As dating app Tinder is being sued by an ex-vice president for sexual harassment, the startup's alleged missteps can offer a few lessons for small business owners.
Ex-VP of marketing Whitney Wolfe claims that Tinder's executives bombarded her with sexist and insulting comments, emails, and texts, and that high-level execs at Tinder's parent company IAC/InterActiveCorp did nothing to stop it. An IAC spokesman told The New York Times that Wolfe's claims were "unfounded."
As the case proceeds, here are three lessons that business owners can glean from this Tinder sexual harassment suit:
1. Enforce Consensual Relationship Agreements.
According to Wolfe's suit, much of the trouble started after she broke off things romantically with Tinder's Chief Marketing Officer Justin Mateen.
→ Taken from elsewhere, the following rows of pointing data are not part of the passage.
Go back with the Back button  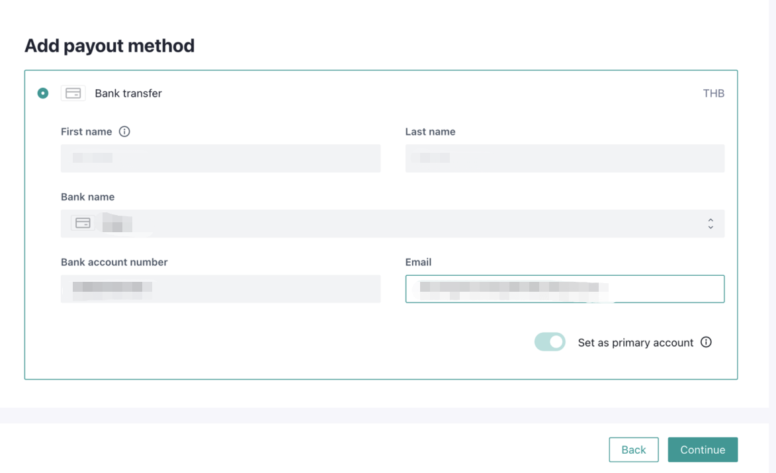coord(633,450)
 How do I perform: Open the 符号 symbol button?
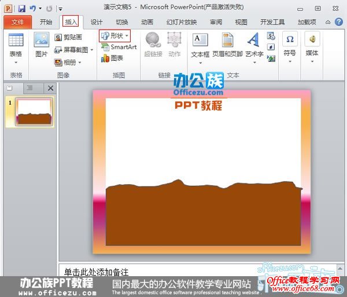(290, 45)
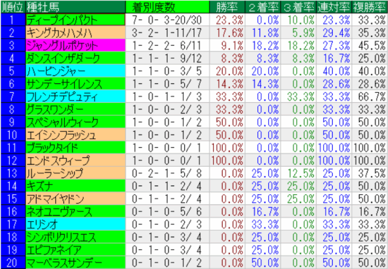Click the 順位 column header
The image size is (388, 269).
(12, 7)
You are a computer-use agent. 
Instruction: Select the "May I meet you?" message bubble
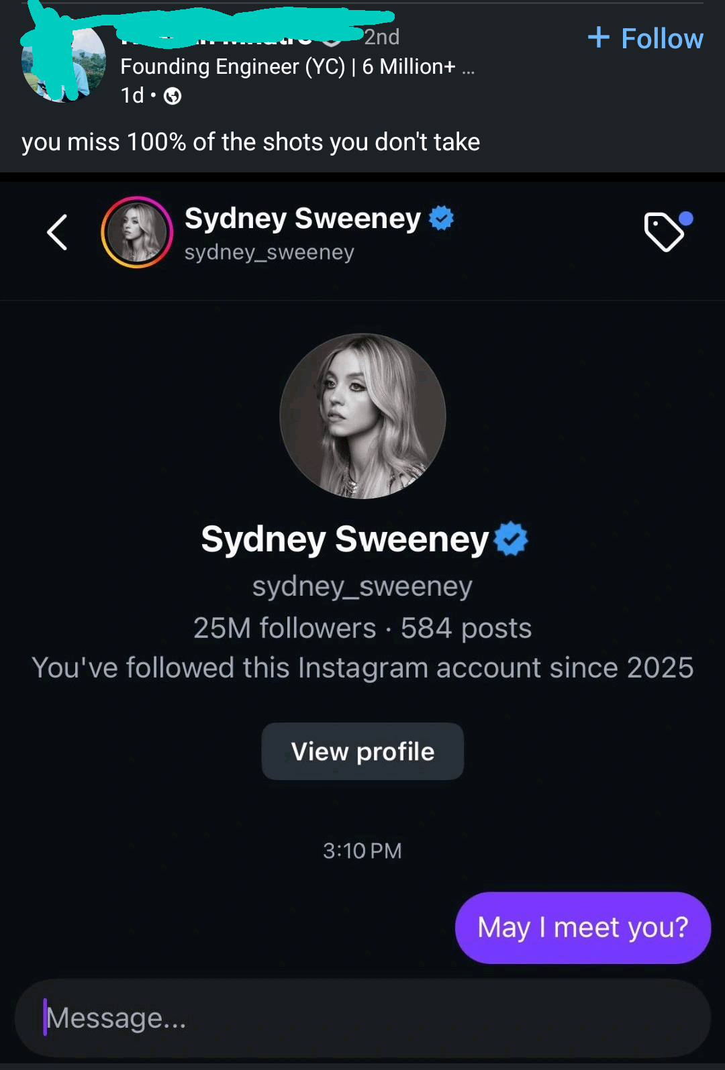[x=582, y=927]
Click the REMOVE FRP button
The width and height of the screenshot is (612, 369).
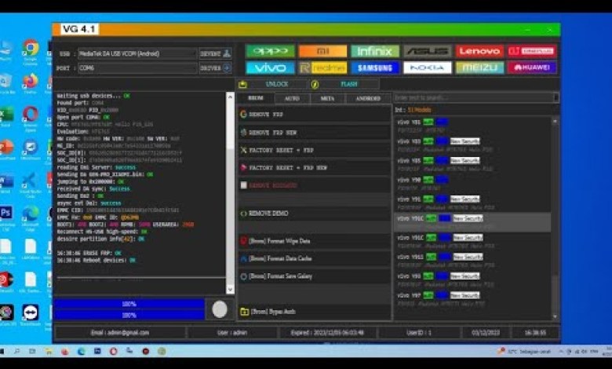314,115
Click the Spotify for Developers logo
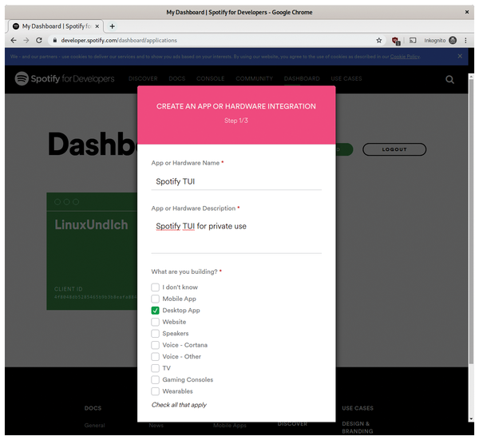479x440 pixels. pyautogui.click(x=65, y=79)
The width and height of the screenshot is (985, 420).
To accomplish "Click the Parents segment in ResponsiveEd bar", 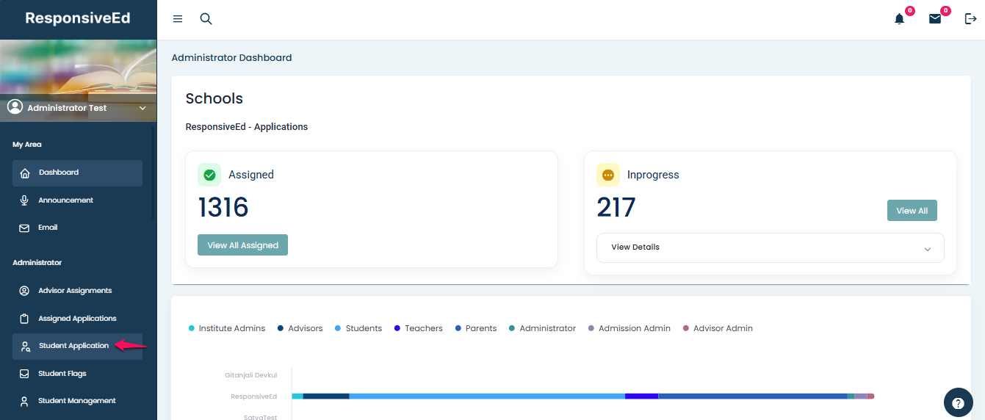I will click(x=752, y=397).
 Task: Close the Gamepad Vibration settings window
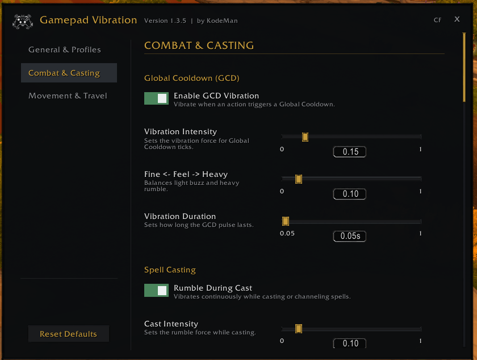pos(457,19)
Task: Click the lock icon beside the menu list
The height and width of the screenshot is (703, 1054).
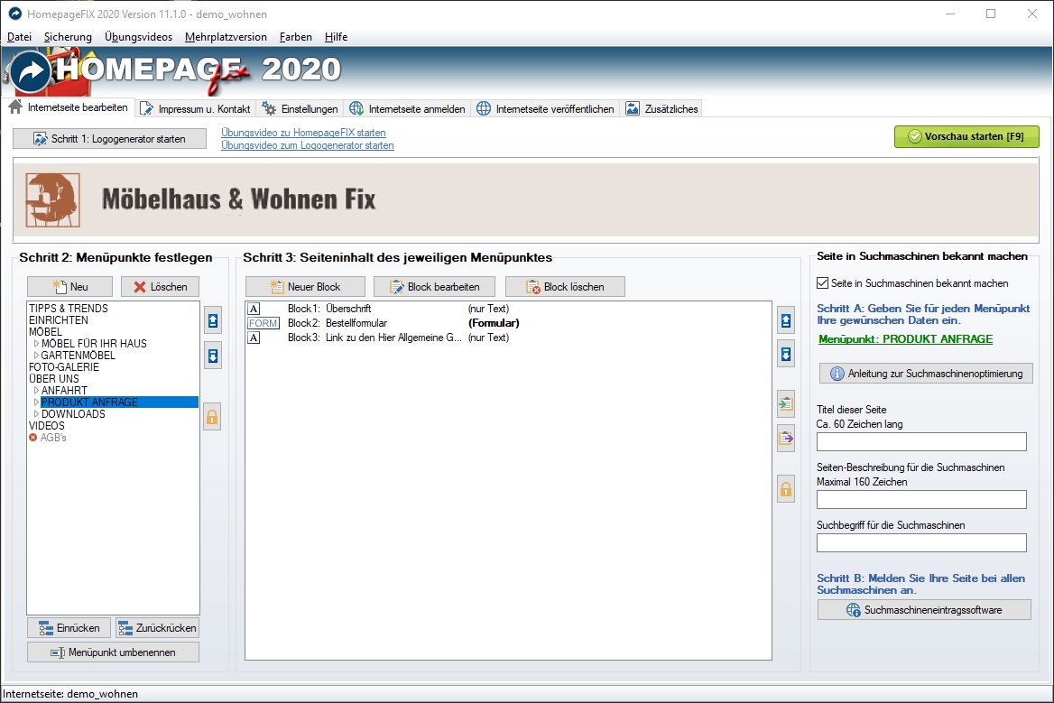Action: (x=212, y=417)
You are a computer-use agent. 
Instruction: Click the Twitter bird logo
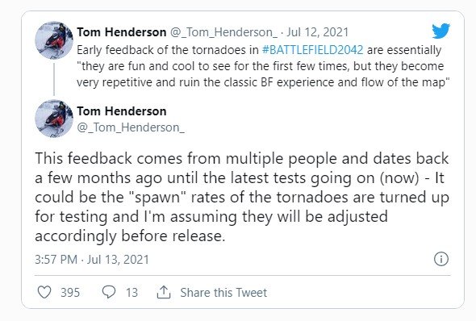(x=441, y=31)
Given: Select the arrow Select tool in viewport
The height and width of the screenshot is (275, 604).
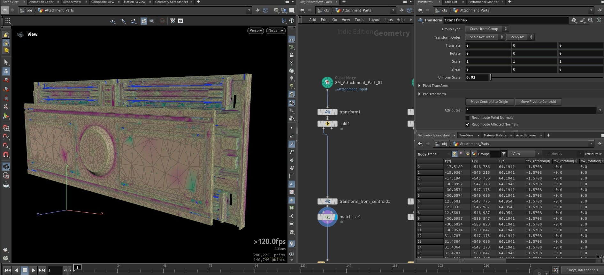Looking at the screenshot, I should point(6,62).
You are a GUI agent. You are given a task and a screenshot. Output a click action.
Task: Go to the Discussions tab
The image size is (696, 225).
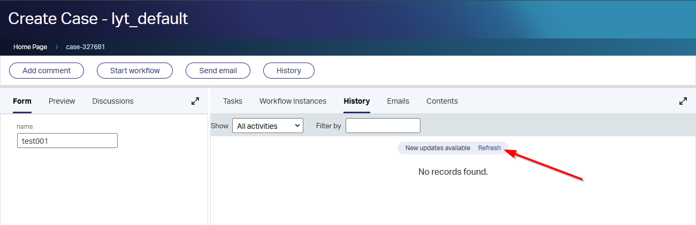pyautogui.click(x=113, y=101)
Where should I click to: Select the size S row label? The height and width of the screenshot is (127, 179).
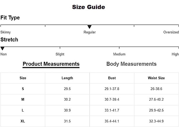23,89
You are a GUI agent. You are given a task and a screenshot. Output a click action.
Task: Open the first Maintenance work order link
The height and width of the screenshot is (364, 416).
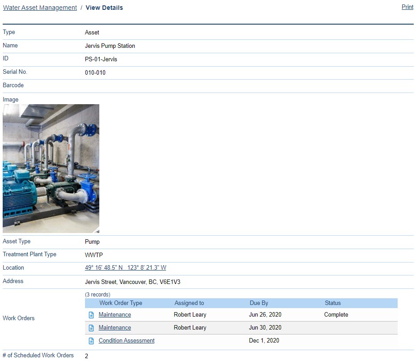pyautogui.click(x=115, y=315)
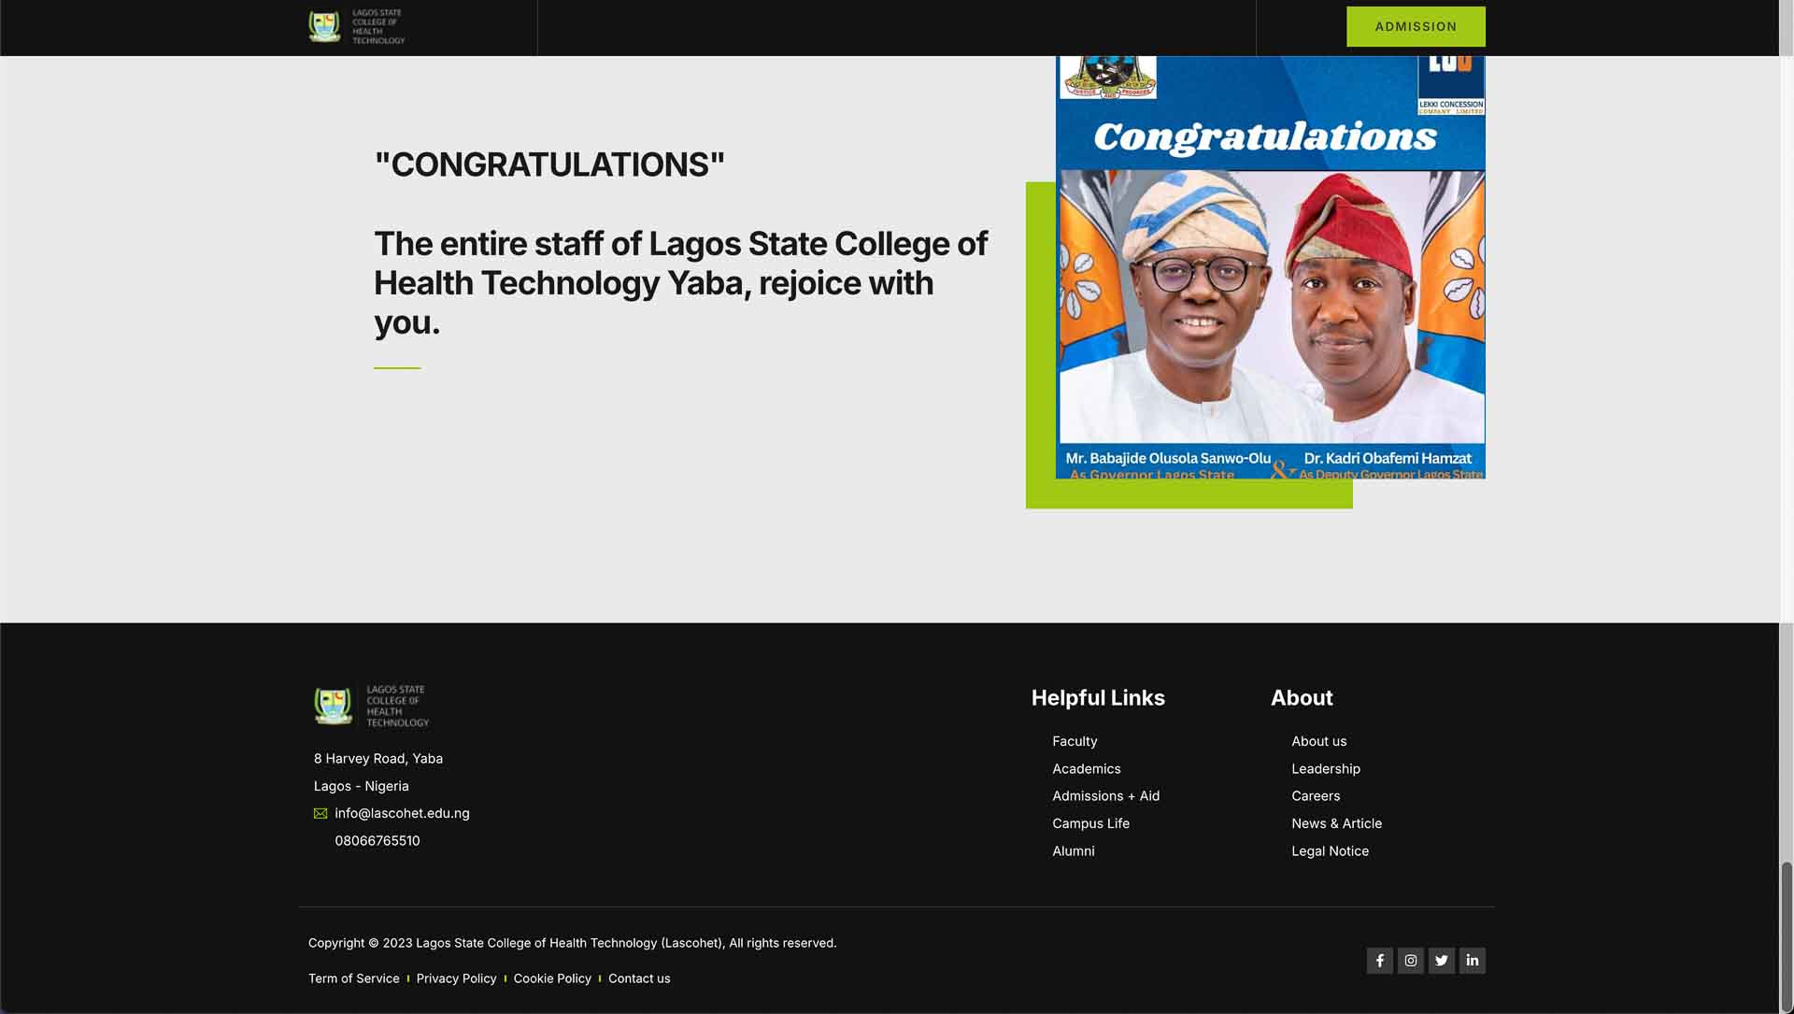Click the footer college logo

click(372, 706)
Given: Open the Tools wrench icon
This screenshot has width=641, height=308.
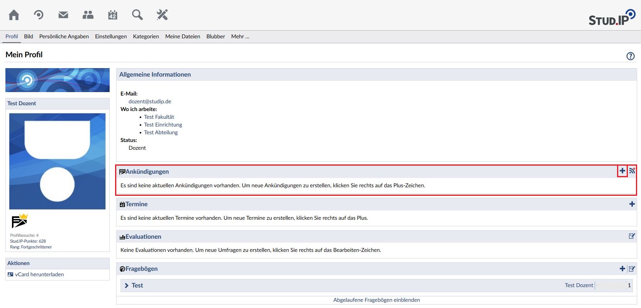Looking at the screenshot, I should (x=162, y=15).
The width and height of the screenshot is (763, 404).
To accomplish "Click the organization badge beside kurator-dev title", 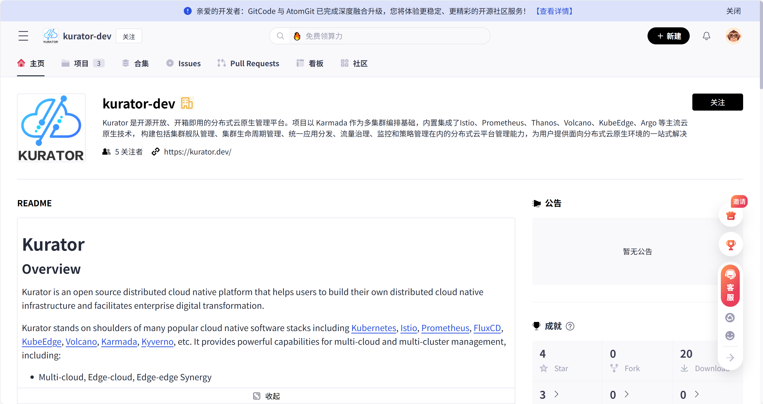I will [x=186, y=103].
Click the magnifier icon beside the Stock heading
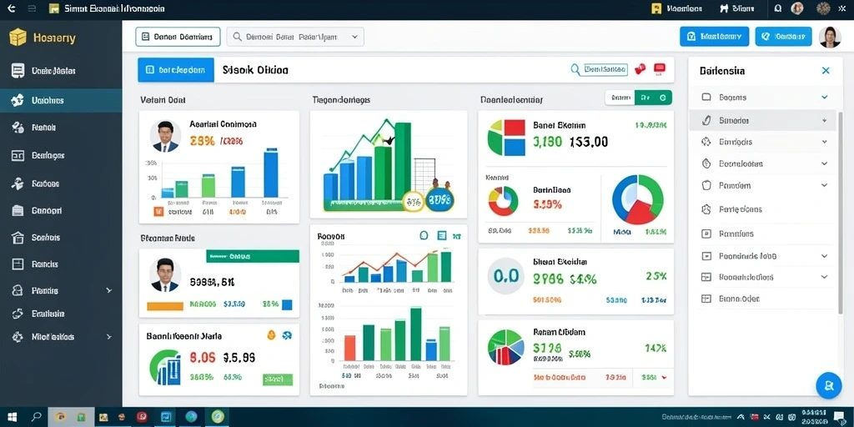This screenshot has width=854, height=427. click(x=575, y=70)
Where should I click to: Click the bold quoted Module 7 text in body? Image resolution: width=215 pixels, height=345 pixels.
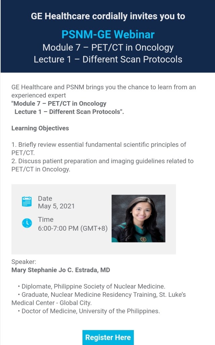(59, 104)
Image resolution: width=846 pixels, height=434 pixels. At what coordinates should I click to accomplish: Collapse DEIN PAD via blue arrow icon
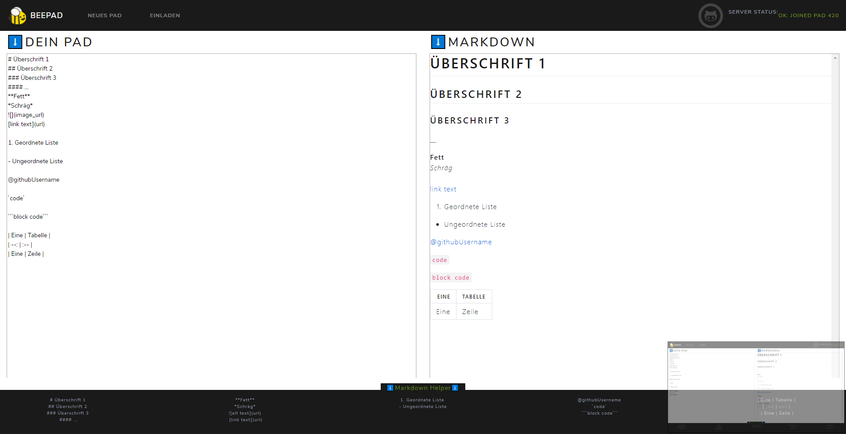15,42
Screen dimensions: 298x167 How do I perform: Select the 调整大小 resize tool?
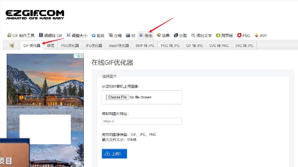point(77,35)
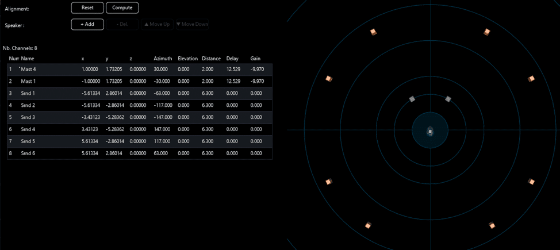Click the Azimuth column header

(163, 59)
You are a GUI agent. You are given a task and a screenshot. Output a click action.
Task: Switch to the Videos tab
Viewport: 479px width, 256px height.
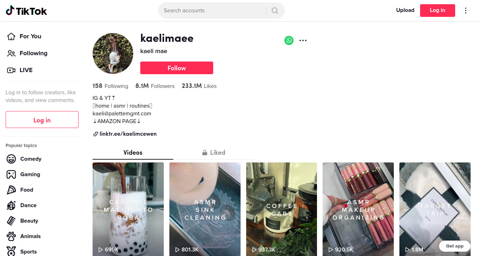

Whether it was jealousy or just complete lack of managerial sense, Wolfe alleges that Mateen called her a "whore" in front of the company's CEO Sean Rad and subjected her to various demeaning verbal assaults in the workplace.
It's a practical reality that people who work together often become romantically entangled. As a business owner, you want to balance both the need of your employees and supervisors to be emotional human beings, as well as your company's need to avoid creating a hostile work environment.
But you can minimize the damage with a consensual relationship agreement. These agreements typically make the company's sexual harassment policy known to both parties who are agreeing to enter into the agreement, as well as shield the company from future allegations that the relationship was quid pro quo for advancement.
2. Respond Properly to Complaints of Harassment.
Whether it's complaints of alleged racism or sexual harassment, employers must respond to complaints of misconduct.
One of Wolfe's chief complaints was that Tinder's CEO and other higher-ups ignored her pleas for help regarding Mateen's treatment. Instead, Wolfe claims that Rad bullied her into resigning after she informed him about her concerns. It is legal suicide to retaliate against employees in this manner.
3. Investigate Before, Not After.
The New York Times reports that Mateen has now been suspended pending an internal investigation of Tinder. While that might be an appropriate course of action, it comes a bit too late to avoid legal action.
Promptly investigating employee harassment complaints can potentially shield your company from liability, but it can't simply be a sham to prevent lawsuits. This means beginning an internal investigation shortly after a complaint is lodged, not after a lawsuit hits your desk.
Tinder may indeed weather this sexual-harassment lawsuit, but if you learn from the company's alleged mistakes, your business may be able to steer clear of trouble.